Zonder iets te zeggen, ben ik vertrokken en heb thuis dagenlang gehuild. En ik besloot de deur dicht te gooien. Wat voelde die beslissing fijn. Ik was eindelijk vrij!

Een van mijn zussen heeft een paar keer geprobeerd te bemiddelen, maar ik stond er niet voor open. Jarenlang voelde dat goed.

Heel soms knaagde het, met kerst bijvoorbeeld. Maar dan hield ik mezelf voor dat dat alleen kwam door alle beelden van gelukkige gezinnetjes die je in die periode worden voorgeschoteld.

Want meestal was ik gelukkig. Ik ontwikkelde mezelf tot een sterke, zelfstandige en zelfbewuste vrouw en was ervan overtuigd dat dat met mijn familie om mij heen nooit gelukt was.

Een paar jaar geleden kwam mijn leven plotseling op scherp te staan. Mijn jongste dochter, toen zestien, wilde op zichzelf gaan wonen en uitte verwoestende verwijten.

Verwijten die ik nooit had zien aankomen. Mijn doel was altijd geweest om het beter te doen dan mijn ouders. Ik dacht ook dat ik daarin geslaagd was, maar nu moest ik inzien dat ik hier en daar toch steken had laten vallen. Onbewust, omdat een moeder nu eenmaal fouten maakt.

Dat bracht aan het twijfelen. Ik had beschadigingen opgelopen in mijn jeugd, zeker, maar in hoeverre was dat kwade opzet van mijn ouders geweest? Was mijn totale afwijzing niet te hard?

Mijn huwelijk overleefde de zware crisis met mijn dochter niet. Ik ging door een diep dal, waar Marco, mijn nieuwe geliefde, mij uithielp. We bespraken mijn hele leven, alles kwam opnieuw voorbij. En ik merkte dat ik het gebeurde in een ander perspectief begon te zien.

Begin dit jaar belde ik mijn moeder. Ze begon te huilen toen ze me hoorde. ‘Kindje toch,’ zei ze. Ik was inmiddels vijftig, maar haar uitroep raakte me zo, dat ook ik brak.

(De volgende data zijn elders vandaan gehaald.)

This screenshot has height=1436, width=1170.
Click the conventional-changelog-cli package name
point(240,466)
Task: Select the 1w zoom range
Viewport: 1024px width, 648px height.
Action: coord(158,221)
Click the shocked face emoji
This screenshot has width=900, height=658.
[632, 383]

Ik heb eerst met haar afgesproken. Zij was zo blij me te zien. Mijn uitleg over vroeger hoorde ze welwillend aan. Maar ik merkte dat ze er totaal geen antwoord op had. Dat deed even pijn, maar ik was allang blij dat ik in alle rust mijn verhaal mocht doen. Ik voelde: ik heb het niet nodig dat zij mijn beleving bevestigt of ‘schuld’ bekent. Als ik het maar mag uiten.

Met mijn zussen, met wie het contact vroeger heel matig en oppervlakkig was, heb ik alles wel goed kunnen uitpraten. Zij beseffen hoe ze me altijd hebben buitengesloten. Nu ontvingen ze mij met open armen.

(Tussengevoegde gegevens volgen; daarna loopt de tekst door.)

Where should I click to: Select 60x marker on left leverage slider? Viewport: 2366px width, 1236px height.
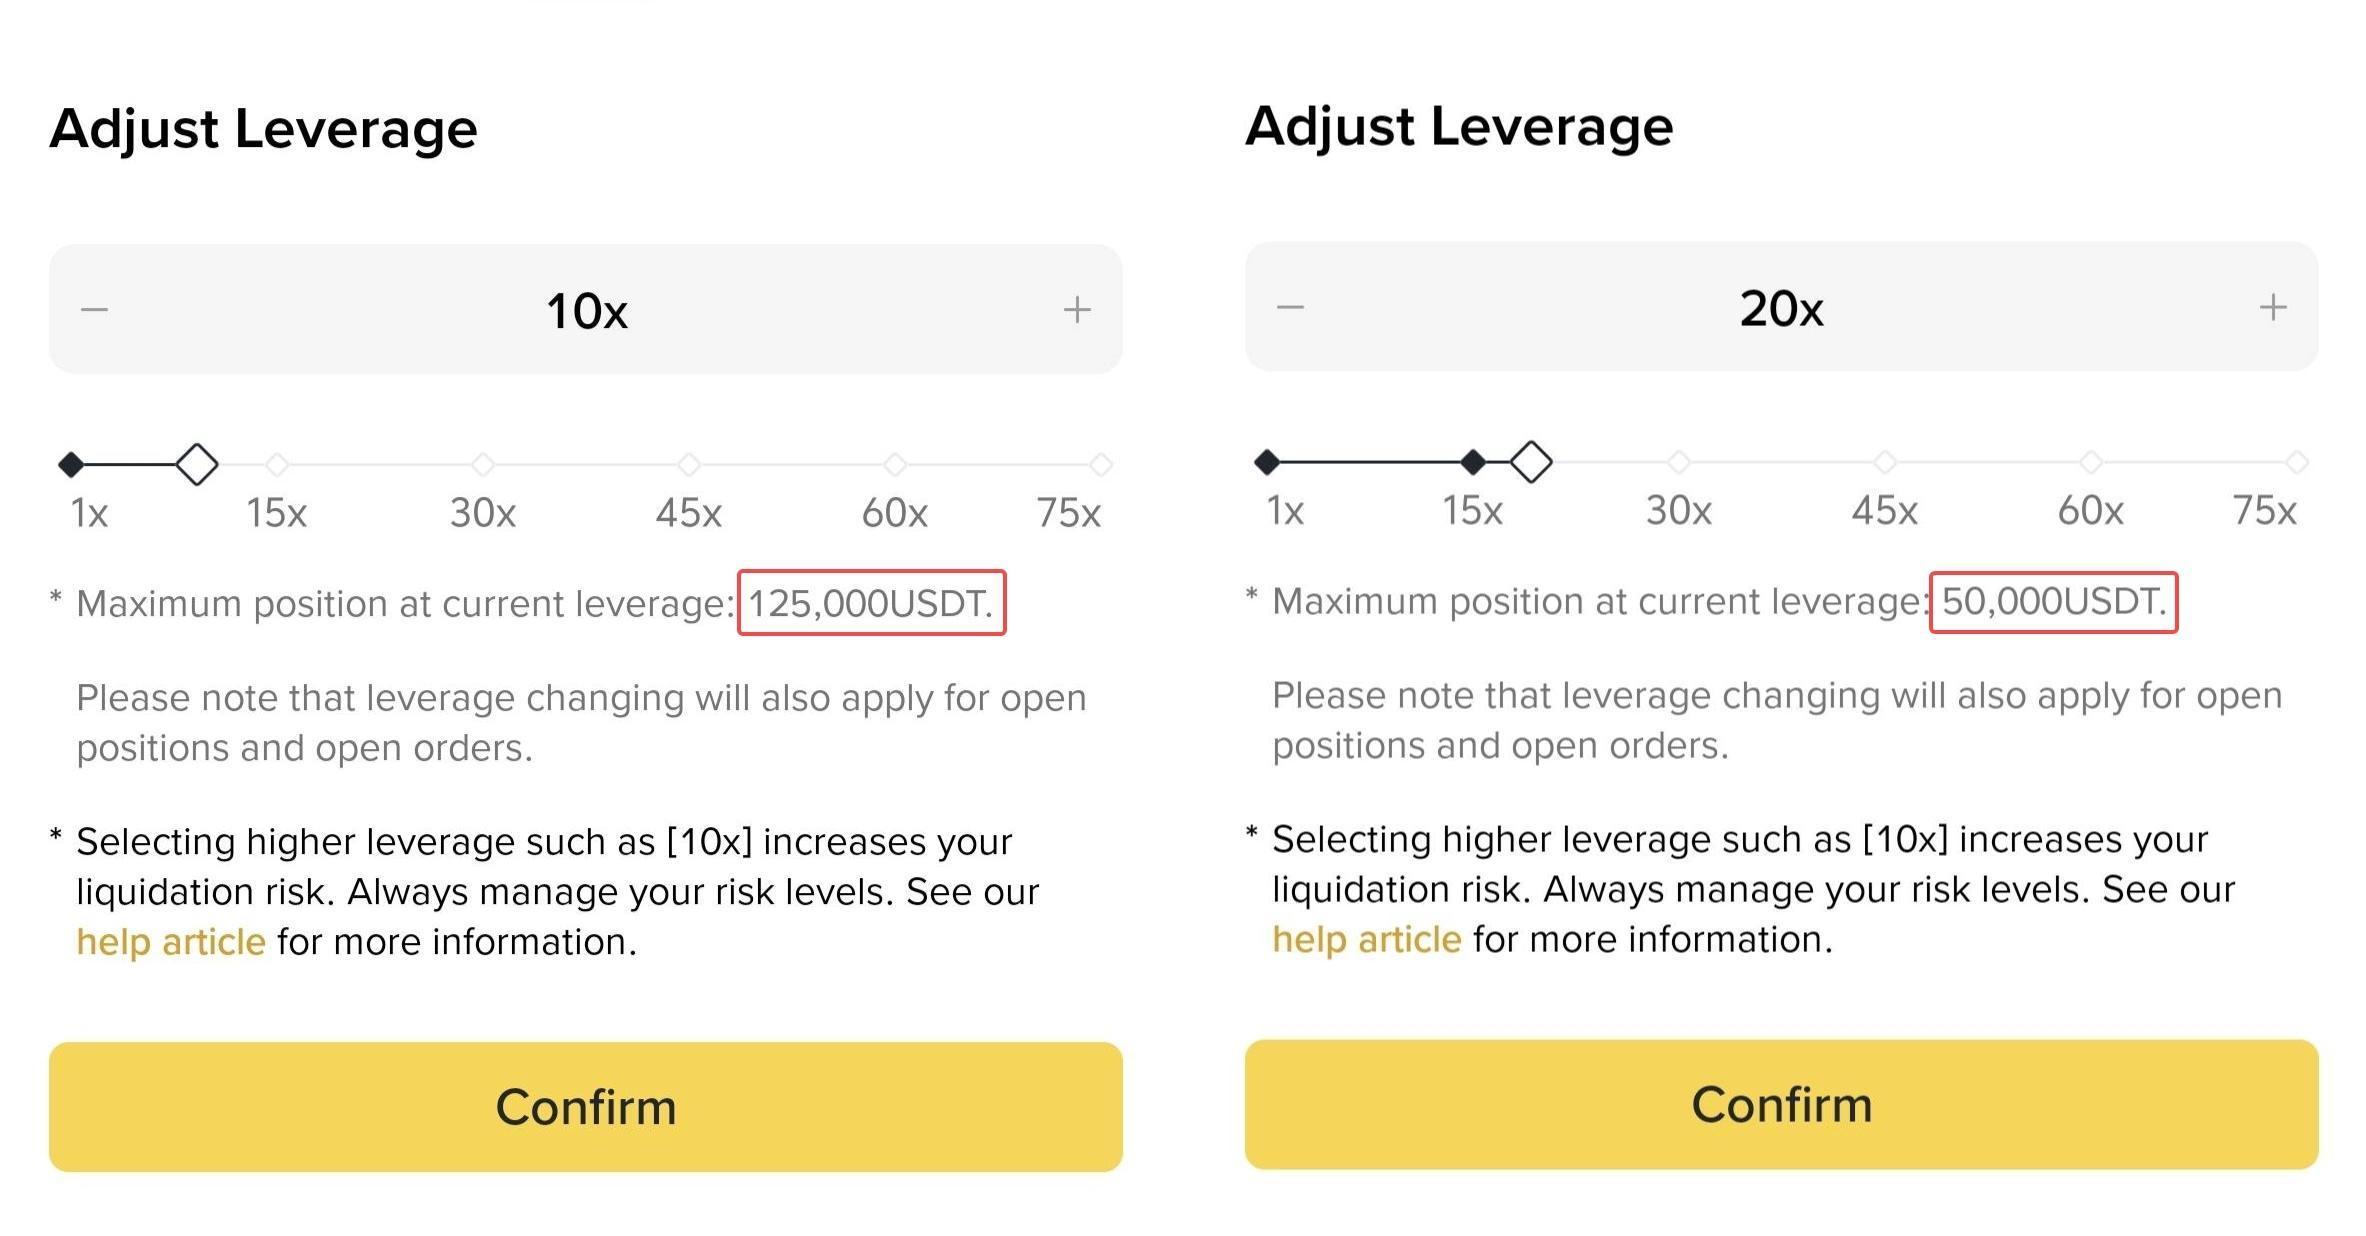(x=895, y=464)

Een band zoals zij die samen hebben, zal ik nooit met ze krijgen, maar dat geeft niet. Af en toe een hartverwarmend belletje is al goed.

Met mijn vader is het verleden onbesproken gebleven. Toen ik hem weer zag, zei hij: ‘Ik heb alles al van je moeder gehoord,’ schonk me een glas wijn in en begon over zijn vrijwilligersbaan.

Vroeger had mij dat meteen een afgewezen gevoel bezorgd, nu kan ik het hebben. Ik weet dat ik goed ben zoals ik ben. En gelukkig maar, want ik heb dit jaar wel gemerkt hoe sterk oude patronen zijn. Het gevoel er niet bij te horen overvalt me nog wel eens, en dat er niet echt aandacht voor mij is ook. Maar ik laat dat meteen van me afglijden en ben blij met wat mijn ouders me wél kunnen bieden: een hartelijke glimlach, een warme kop soep, cadeaus voor mijn kinderen.

En dit jaar schuif ik dus weer aan bij ze, bij het kerstdiner. Met Marco en mijn jongste dochter, met wie het contact tegenwoordig weer veel beter is.

Dat ook zij meegaat, vind ik fijn; door haar kan ik de tekortkomingen van mijn ouders extra relativeren. Geen enkele ouder is perfect. En hoewel ongetwijfeld bij vlagen dat oude gevoel van eenzaamheid weer de kop op zal steken, denk ik dat er een ander gevoel zal overheersen als ik daar zit met kerst en de tafel rondkijk: het gevoel dat ik er wel degelijk mag zijn en onderdeel ben van een familie.”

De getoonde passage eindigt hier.